Primary among these is a propensity to think of older audiences as one homogenous group when, in fact, they are as diverse as any other segment of society in terms of sexuality, ethnic diversity and income. And while older people are well represented in many museums as both visitors and volunteers, they tend to be seen as passive “in a ‘running the tea shop’ kind of way”, according to Hamilton. To challenge this, she is organising a session at the Museums Association conference in November, Age of Activism, that will feature older panellists who have been involved in protesting and campaigning “in ways traditionally associated with young people”.

In addition, although health and wellbeing work is hugely valuable and worthwhile, there is a tendency in the museum sector to focus exclusively on this aspect of engagement with older people – “to stop them getting sick” – rather than to inspire and impart knowledge as a goal in itself, says Henry McGhie, the head of collections at Manchester Museum.

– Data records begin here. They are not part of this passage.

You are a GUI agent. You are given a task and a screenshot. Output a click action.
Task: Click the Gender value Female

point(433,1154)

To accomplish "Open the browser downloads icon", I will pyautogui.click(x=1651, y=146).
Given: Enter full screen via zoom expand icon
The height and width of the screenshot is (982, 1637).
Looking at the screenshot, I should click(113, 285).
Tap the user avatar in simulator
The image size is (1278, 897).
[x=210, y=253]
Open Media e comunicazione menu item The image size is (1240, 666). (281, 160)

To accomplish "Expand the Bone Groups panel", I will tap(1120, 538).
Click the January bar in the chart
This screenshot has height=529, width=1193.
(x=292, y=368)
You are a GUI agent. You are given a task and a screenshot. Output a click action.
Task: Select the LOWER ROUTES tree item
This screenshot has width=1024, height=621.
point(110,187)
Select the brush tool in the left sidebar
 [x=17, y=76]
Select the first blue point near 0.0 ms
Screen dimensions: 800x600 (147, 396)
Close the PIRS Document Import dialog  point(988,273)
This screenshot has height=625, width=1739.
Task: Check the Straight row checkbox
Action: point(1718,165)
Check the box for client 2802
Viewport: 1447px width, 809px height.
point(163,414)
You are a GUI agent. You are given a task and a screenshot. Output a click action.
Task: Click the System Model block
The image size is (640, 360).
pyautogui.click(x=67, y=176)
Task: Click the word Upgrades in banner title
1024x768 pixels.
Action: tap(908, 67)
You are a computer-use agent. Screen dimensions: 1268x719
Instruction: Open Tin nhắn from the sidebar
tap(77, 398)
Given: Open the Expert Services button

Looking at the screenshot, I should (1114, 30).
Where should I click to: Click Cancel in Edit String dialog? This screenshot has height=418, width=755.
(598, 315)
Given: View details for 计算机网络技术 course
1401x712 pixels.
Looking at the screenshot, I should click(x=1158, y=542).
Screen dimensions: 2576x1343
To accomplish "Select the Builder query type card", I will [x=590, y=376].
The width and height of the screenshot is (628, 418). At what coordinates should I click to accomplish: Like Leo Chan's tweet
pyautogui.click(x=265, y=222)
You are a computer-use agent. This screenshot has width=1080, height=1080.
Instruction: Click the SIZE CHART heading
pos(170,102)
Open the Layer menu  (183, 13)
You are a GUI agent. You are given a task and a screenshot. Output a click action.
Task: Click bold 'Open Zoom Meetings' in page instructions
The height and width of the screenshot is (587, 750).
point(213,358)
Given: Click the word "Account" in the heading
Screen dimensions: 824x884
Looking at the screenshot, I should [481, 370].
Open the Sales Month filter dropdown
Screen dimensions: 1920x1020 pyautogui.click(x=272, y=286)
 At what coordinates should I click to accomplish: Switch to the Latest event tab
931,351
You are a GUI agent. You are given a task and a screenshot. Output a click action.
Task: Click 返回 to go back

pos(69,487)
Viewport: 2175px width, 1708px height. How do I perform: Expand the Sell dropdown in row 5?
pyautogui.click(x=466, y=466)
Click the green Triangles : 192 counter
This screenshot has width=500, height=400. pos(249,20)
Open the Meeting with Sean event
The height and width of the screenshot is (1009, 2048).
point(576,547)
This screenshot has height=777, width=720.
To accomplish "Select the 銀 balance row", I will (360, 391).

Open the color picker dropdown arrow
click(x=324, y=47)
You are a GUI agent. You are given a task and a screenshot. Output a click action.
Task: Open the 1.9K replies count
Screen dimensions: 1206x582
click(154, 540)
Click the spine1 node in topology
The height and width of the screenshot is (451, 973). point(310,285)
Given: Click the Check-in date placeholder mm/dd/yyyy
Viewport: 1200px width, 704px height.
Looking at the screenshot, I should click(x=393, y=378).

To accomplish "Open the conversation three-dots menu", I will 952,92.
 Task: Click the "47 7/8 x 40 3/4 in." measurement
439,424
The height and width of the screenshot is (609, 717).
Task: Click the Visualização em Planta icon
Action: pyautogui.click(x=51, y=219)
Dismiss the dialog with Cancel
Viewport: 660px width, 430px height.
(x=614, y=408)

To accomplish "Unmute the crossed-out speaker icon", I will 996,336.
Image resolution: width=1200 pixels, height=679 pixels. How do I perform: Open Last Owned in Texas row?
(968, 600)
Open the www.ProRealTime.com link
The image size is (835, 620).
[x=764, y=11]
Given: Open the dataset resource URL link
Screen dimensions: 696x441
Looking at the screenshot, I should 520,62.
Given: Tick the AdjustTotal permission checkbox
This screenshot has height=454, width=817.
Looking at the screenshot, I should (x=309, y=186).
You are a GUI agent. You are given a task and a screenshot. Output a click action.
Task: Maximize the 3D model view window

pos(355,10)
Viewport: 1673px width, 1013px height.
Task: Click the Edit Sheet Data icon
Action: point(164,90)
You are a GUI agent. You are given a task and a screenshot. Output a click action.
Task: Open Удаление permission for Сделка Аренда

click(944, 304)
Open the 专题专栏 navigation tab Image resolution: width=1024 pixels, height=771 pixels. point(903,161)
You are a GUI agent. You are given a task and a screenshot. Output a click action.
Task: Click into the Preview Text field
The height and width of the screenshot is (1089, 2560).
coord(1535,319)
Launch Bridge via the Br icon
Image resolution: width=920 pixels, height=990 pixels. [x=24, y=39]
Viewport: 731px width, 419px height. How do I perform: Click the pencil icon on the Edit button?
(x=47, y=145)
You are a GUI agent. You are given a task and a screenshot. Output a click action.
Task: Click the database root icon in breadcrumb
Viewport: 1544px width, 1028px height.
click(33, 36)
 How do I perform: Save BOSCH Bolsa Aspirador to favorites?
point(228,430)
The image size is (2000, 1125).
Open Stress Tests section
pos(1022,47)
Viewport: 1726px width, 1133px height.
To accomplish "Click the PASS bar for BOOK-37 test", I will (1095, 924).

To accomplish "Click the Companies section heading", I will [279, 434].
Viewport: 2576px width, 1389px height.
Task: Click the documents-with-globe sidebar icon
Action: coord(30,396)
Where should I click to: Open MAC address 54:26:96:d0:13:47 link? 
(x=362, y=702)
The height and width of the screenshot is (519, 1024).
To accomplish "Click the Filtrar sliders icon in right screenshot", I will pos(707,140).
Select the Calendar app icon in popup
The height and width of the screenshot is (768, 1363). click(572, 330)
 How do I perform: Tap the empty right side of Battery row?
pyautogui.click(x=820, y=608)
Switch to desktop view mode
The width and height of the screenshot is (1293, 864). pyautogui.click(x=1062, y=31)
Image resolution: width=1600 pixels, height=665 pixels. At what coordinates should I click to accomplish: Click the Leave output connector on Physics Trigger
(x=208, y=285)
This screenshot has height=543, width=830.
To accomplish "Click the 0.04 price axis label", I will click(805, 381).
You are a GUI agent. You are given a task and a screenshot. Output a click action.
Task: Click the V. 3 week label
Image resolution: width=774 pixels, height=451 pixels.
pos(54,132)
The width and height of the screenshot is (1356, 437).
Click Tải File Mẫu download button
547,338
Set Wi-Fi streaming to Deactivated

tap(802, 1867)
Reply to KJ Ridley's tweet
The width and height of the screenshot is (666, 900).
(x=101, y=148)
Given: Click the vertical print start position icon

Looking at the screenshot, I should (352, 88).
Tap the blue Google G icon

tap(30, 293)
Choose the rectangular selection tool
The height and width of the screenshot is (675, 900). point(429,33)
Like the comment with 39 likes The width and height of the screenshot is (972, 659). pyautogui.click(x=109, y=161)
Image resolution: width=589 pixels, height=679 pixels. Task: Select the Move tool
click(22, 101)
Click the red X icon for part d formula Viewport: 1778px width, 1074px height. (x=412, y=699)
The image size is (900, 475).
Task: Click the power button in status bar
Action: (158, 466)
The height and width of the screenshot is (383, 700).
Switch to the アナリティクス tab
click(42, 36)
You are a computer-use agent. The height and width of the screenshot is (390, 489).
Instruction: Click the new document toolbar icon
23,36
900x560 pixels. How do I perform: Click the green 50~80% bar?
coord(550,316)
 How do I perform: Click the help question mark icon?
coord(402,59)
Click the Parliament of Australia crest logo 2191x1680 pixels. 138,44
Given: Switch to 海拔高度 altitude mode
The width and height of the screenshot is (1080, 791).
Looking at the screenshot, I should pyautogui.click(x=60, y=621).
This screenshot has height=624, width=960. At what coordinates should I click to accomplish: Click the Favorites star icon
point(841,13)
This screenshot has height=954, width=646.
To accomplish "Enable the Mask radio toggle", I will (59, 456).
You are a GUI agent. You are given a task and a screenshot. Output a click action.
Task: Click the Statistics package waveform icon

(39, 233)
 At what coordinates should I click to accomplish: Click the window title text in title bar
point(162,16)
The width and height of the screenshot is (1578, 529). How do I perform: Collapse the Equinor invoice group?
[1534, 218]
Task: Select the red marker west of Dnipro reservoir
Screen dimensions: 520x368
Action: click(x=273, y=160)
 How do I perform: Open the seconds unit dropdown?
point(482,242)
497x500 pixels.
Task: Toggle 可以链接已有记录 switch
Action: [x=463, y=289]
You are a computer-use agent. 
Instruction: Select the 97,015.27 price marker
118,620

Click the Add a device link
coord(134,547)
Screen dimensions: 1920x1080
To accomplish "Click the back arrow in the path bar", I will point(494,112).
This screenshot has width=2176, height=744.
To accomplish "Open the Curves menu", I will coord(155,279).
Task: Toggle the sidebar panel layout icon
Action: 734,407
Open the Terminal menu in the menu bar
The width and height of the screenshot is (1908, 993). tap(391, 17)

For the past two years, he has been involved in a project run by the Research Centre for Museums and Galleries (RCMG) at Leicester University, which explored how museums could move beyond the medical “deficit model” to a more rights-based model of engaging with elderly people. “It’s not about diminishing health and wellbeing work,” says McGhie. “It’s an ‘and’ rather than an ‘instead’.”

Funded by the MA’s Esmée Fairbairn Collections Fund, the project was called Encountering the Unexpected: Older People, Nature and Natural Heritage Collections. As the title suggests, it invited museums with natural history collections – many of which tend to be marketed more to children and families, or otherwise held in storage and used solely for research purposes – to run a series of museum experiments connecting older people to nature, with the aim of supporting successful ageing.

The project focused on natural heritage because of the proven impact that having a personal relationship with nature – or “nature connectedness” – has on overall happiness, as well as research showing that people grow more distant from the natural world as they age.

Challenging preconceptions

This approach also aimed to challenge the view that older people are mainly interested in the past, says Ceri Jones, a research associate at the RCMG, who was a member of the project’s steering group.

“There’s a missed opportunity to work with older people on the challenges they face in the present and what they can contribute to the future,” Jones says.

Participating institutions included National Museums Liverpool, the Whitaker, the Atkinson, Manchester Museum, Bolton Museum and Gallery Oldham. At a recent conference to reflect on the project, which ended earlier this year, delegates heard about the “unbelievably powerful” impact of some of those experiments on participants, says Jones.

The activities – which included viewing natural history specimens through microscopes and creating related artworks and poetry – revived their sense of “curiosity and wonder”.

A framework for the wider museum sector based on this research is now available on the project’s website (unexpectedencounters.le.ac.uk). It encourages museums to offer opportunities to older people that enable active engagement, allow them to live in the moment, connect them to people, objects and wider social issues, and bring about a sense of meaning and purpose.

One of the things that emerged from the research was a sense that museums, along with wider society, need to change how they approach older people, and the subject of ageing more generally. “There’s a very negative perception of ageing within society – older people aren’t given the opportunity to still contribute,” says Jones. “How can museums find ways to offer that to people?”

The Age of Activism session will be held at the Museums Association Conference and Exhibition 2018, which takes place in Belfast on 8-10 November.